Narrative / Prose / Writers

My Father’s Hand by Betsy Cohn

I am young, with an almost microscopic view of your brown leather belt, as we walk down the street mid-summer, my hand wrapped within yours, so much bigger (though you are small) that all but my thumb is eclipsed. My thumb lies lightly over your outer hand. I don’t need to exert my grip; you’re doing that firmly enough for two. It’s a grip I find perplexing, both secure and aggravating. It is mid-summer, mid-day, in Washington, DC; my hand is hot and sweaty, and it itches, all problems I can’t see how to solve. I wiggle my hand in yours, a gentle hint for you to let go or a furtive hope that my wet hand can quietly wiggle out of yours without your noticing, but that only causes your grip to tighten. Your eyes look straight ahead above me, focused on our destination, but you always know I’m there. Half your height, I still sense that your hand holding mine is both functional and loving. I can’t see how to ask you to free me without making you feel sad, so I surrender to the itch and look straight ahead like you. Prickles and all, I know that I am lucky as you lead me in to life.

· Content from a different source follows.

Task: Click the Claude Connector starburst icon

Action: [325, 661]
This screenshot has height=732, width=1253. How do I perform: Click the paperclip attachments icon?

Now, sitting on your bedside, still smaller than you but by less everyday, your two hands envelope my four slender fingers (bones like a bird’s, Mom always said), with my thumb lying just outside by the base of yours. I wish my grip could be tighter but force my fingers to lie still and almost straight within yours so that you can find whatever it is you need; still, my thumb can’t help closing just a little over your unfamiliar, thin-skin-covered bones. My hand still grows too warm in yours, though it takes much longer and leaves me nostalgic for the prickles that never come. With one finger, you lightly tap each of my fingertips, like a musical instrument, I think, eliciting a brief smile. You seem partly purposeful and partly searching. Watching you watch our fingers, I silently wonder, are you learning me for keeps or saying something that words would fail? Your eyes never look up as you drop off to sleep with your fingers clasped and folded over my still still hand. My body sits still, still on the side of the bed, with permission to move only my eyes and my head, and even those just microscopically. I don’t want to be the cause of change. As you sleep, your shifts slowly relinquish my hand to only one of yours, but that one grips more firmly and I am still okay, until eventually it too moves away, and I’m left with the back of my hand resting exposed on your stomach quietly moving up and down with your breath. I think I realize that I may be working with you to let you go.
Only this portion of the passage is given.